- _GIVEN PROBLEM_:
Render the lines as a Markdown table with the columns No. and Text. Begin with the line containing "Describe the element" and continue through the line containing "What do you", numbering each line and leaving out any blank lines.

━━━━━ EXERCISE MATERIAL

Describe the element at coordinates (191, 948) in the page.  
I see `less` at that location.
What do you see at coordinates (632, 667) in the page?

━━━━━━━━━━
━━━━━ EXERCISE MATERIAL

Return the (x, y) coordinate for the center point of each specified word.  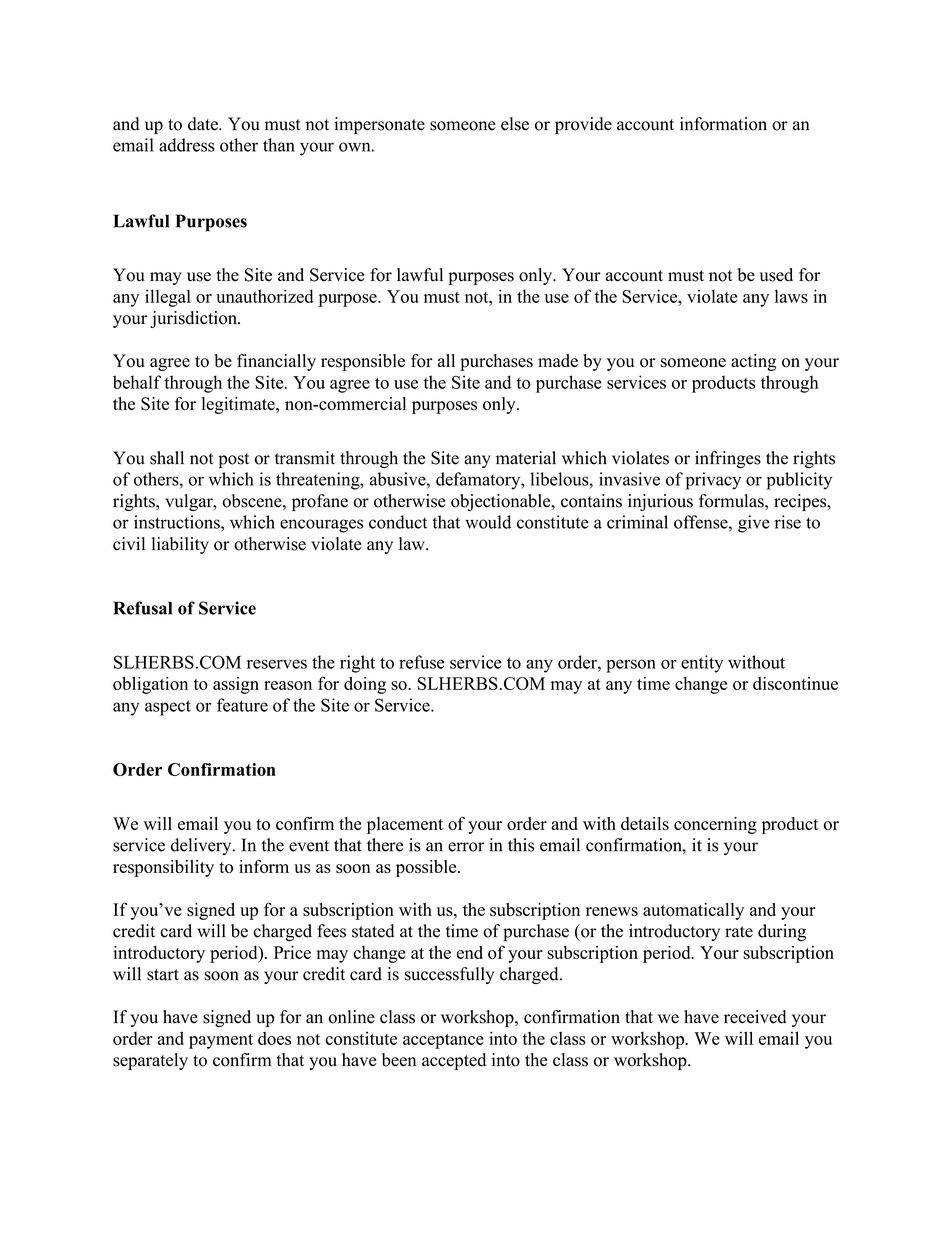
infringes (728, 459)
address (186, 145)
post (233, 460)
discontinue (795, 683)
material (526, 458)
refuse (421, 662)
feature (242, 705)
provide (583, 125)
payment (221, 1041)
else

━━━━━━━━━━

- _SOLUTION FOR THIS TASK_:
| No. | Text |
|---|---|
| 1 | Describe the element at coordinates (191, 948) in the page.   |
| 2 | I see `less` at that location. |
| 3 | What do you see at coordinates (632, 667) in the page? |